Two below-the-radar super welterweight stars show off their skills this weekend from different parts of Southern California.
One in particular, Charles Conwell, co-headlines a show in Oceanside against a hard-hitting Mexican while another super welter star Sadriddin Akhmedov faces another Mexican hitter in Commerce.
Take your pick.
The super welterweight division is loaded with talent at the moment. If Terence Crawford remained in the division he would be at the top of the class, but he is moving up several weight divisions.
Conwell (21-0, 16 KOs) faces Jorge Garcia Perez (32-4, 26 KOs) a tall knockout puncher from Los Mochis at the Frontwave Arena in Oceanside, Calif. on Saturday April 19. DAZN will stream the Golden Boy Promotions card that also features undisputed flyweight champion Gabriela Fundora. We’ll get to her later.
Conwell might be the best super welterweight out there aside from the big dogs like Vergil Ortiz, Serhii Bohachuk and Sebastian Fundora.
If you are not familiar with Conwell he comes from Cleveland, Ohio and is one of those fighters that other fighters know about. He is good.

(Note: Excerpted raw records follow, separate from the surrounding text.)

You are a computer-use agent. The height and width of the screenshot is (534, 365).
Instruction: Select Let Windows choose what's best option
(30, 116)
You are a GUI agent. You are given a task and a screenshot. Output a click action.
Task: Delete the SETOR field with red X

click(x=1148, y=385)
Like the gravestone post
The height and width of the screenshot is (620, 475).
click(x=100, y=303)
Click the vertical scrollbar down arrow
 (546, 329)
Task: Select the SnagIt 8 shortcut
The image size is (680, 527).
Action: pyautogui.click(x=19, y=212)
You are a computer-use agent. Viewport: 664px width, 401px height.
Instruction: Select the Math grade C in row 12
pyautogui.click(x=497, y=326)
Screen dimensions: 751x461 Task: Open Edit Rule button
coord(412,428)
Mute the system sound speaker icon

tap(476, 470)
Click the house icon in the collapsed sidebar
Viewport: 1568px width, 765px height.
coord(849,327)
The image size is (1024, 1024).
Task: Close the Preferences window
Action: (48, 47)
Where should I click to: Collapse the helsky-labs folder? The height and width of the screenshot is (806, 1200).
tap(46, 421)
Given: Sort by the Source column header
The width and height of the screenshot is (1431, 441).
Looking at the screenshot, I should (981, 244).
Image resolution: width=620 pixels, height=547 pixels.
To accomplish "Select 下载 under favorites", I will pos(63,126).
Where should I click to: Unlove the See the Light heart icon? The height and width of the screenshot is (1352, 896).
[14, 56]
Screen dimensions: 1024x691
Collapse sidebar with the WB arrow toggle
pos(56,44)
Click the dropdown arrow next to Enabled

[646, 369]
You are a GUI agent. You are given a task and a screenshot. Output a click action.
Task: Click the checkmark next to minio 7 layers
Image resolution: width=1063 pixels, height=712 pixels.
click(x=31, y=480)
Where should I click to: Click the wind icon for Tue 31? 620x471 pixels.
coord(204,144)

He has the James “Lights Out” Toney kind of in-your-face-style where he anchors down and slowly deciphers the opponent’s tools and then takes them away piece by piece. Usually it’s systematic destruction. The kind you see when a skyscraper goes down floor by floor until it’s smoking rubble.
During the Covid days Conwell fought two highly touted undefeated super welters in Wendy Toussaint and Madiyar Ashkeyev. He stopped them both and suddenly was the boogie man of the super welterweight division.
Conwell will be facing Mexico’s taller Garcia who likes to trade blows as most Mexican fighters prefer, especially those from Sinaloa. These guys will be firing H bombs early.
Fundora
Co-headlining the Golden Boy card is Gabriela Fundora (15-0, 7 KOs) the undisputed flyweight champion of the world. She has all the belts and Mexico’s Marilyn Badillo (19-0-1, 3 KOs) wants them.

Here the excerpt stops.